A further autumn challenge this year — and one less familiar from past years — will be whatever covid vaccination tasks are handed to the service. Scientific and clinical guidance has not come as quickly as was hoped on vaccinating children and booster shots. This leaves accusations of chaotic policy and delivery, while the health service tries to ready itself for a quick start without knowing the details. In recent days the government has been turning up the volume on appearing poised and keen, with a news story in the Telegraph and column by Sajid Javid in the Times.

On the subject of vaccination, esteemed feminist author Caroline Criado-Perez has written about how pregnant women have been overlooked in the development of covid vaccines, and should not themselves be blamed for poor uptake.

General practice under fire

The difficulty getting a GP appointment is a familiar old sore which has been aggravated by the pandemic. It’s long been a hot ‘doorstep’ issue for politicians, giving rise to a string of initiatives and targets to do something about it: normally they are flawed and soon falter.

The situation has now been aggravated — for some — by the arrival of the GP phone call as an extra obstruction to being seen in person.

They are well represented on the Telegraph letters pages.

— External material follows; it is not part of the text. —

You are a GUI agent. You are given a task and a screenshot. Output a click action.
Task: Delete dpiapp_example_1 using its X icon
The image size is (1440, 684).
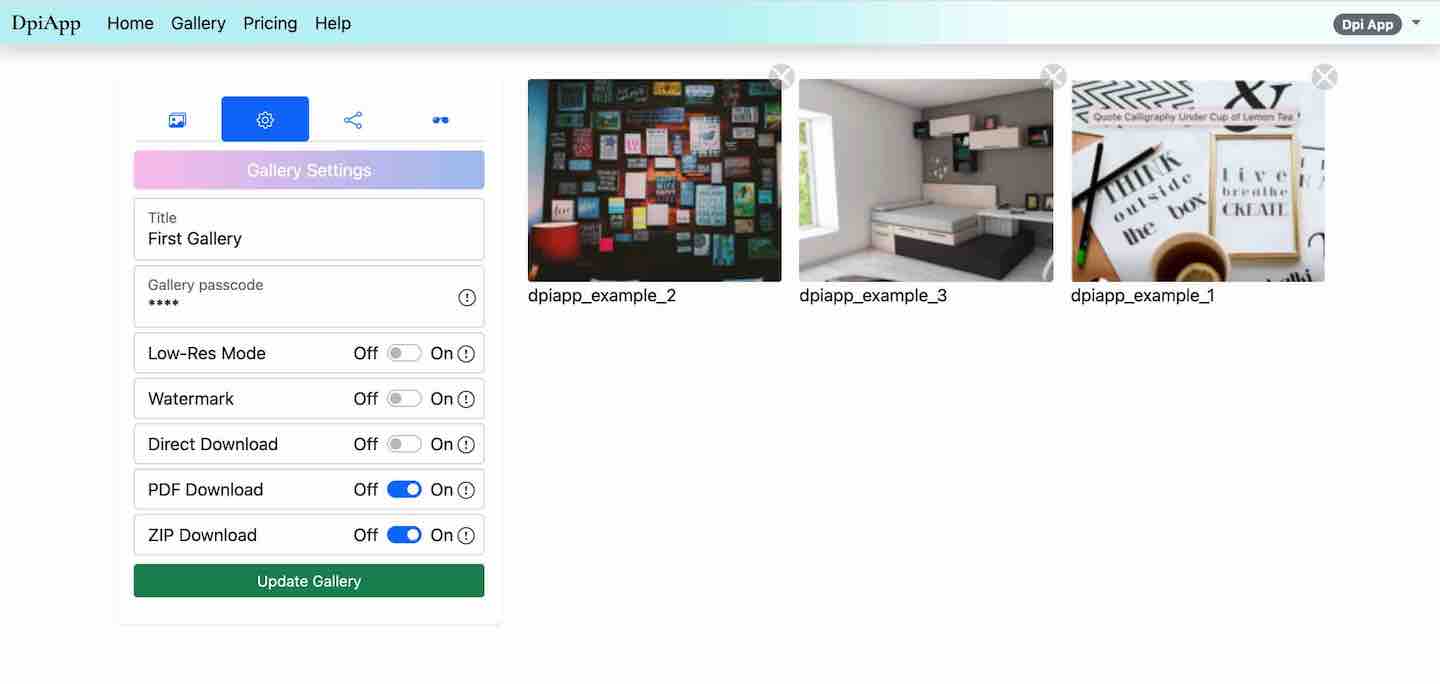pyautogui.click(x=1325, y=77)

The paper has been banging the drum for more face-to-face GP access since the spring unlocking, and capped it off on Saturday with a leading article from its tried and tested ‘the NHS needs radical reform or privatisation’ lineage. At the other end of the telescope, there are fresh reports this week of the abuse GPs are suffering in this climate.

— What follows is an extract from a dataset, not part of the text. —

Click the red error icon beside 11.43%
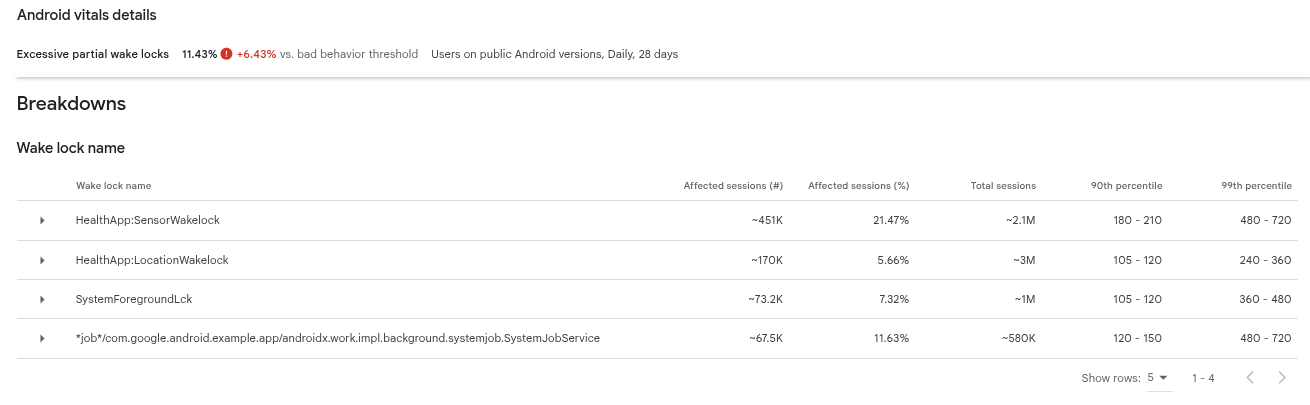This screenshot has width=1310, height=405. (227, 54)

In another sign something is going wrong (or is it just good old Wild West GP-land?) the Times reports on a practice whose partners have been crowd funding in their community to pay for their blinds — something that, NHS England delicately points out in the comment, is meant to be purchased by its partners as business expenses.

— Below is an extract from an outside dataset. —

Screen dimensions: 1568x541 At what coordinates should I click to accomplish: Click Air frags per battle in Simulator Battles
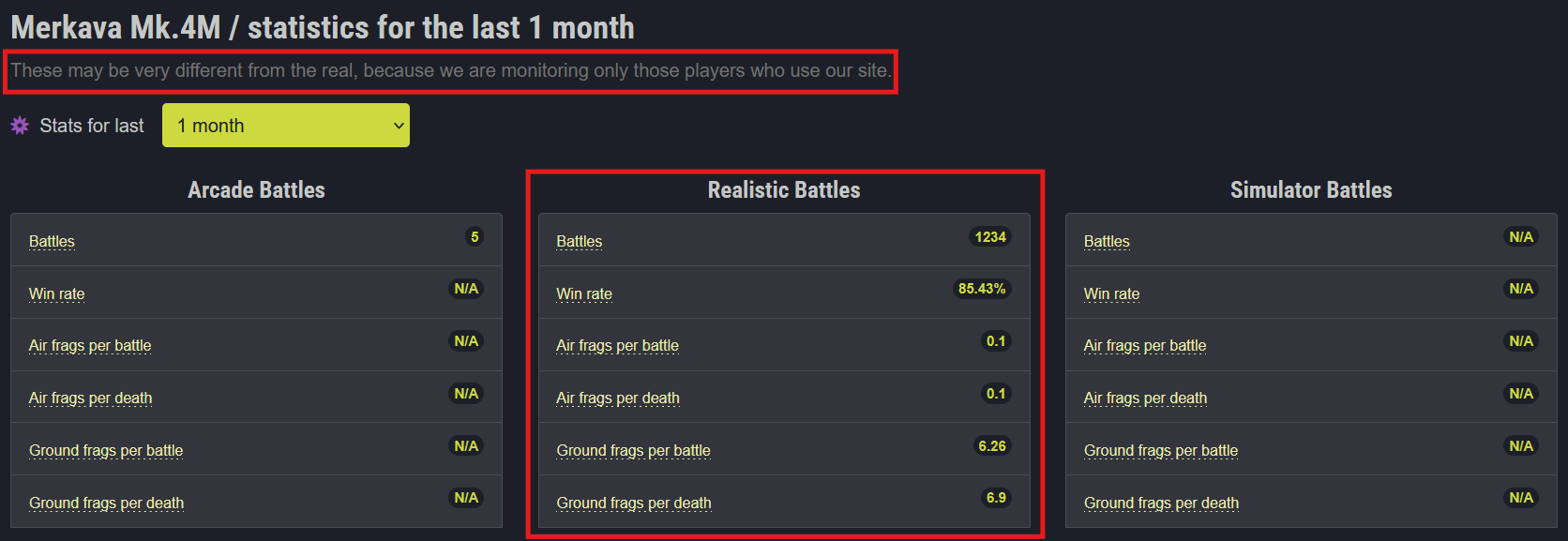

James Kirkup, also in the Times, thinks the underlying problem is how money is directed, failing to get enough GPs into the deprived areas where they’re more needed for early intervention, referring to research published last week.

If primary care is the foundation of a preventative health service it needs to be strong in the areas of most chronic illness and least ‘health opportunity’. Yet the workforce often flows away from those places, and reforming the GP Carr-Hill funding formula has been firmly in the ‘too difficult’ box for decades.

Instead, NHS England encourages reform around the edges, and last week it published details of the next phase of its ‘long term plan’ GP contract. NHSE is shovelling praise and thanks on the sector recognising it is under pressure and under staffed, on the back-foot, and more sensitive than ever.

Yet while the latest contract update pushes back promised ‘enhanced service’ requirements, it does press on with the introduction of a range of metrics which, if met, will reward primary care networks with meaningful funds. The indicators and requirements include some edgy stuff, especially reducing unplanned hospital admissions, and a new ‘live’ measure of patient-reported access. The current GP patient survey says satisfaction is mostly good and, strangely, went up in 2020 after a trend of decline. It is a very robust survey but annual and slow.

Amid an intense climate over GP appointment access concerns, this new measure is an intervention worth watching. GP mag Pulse’s Copperfield columnist last week gave a flavour of what may be to come, responding to the prospect of these new delivery measures with some archetypal GP fury.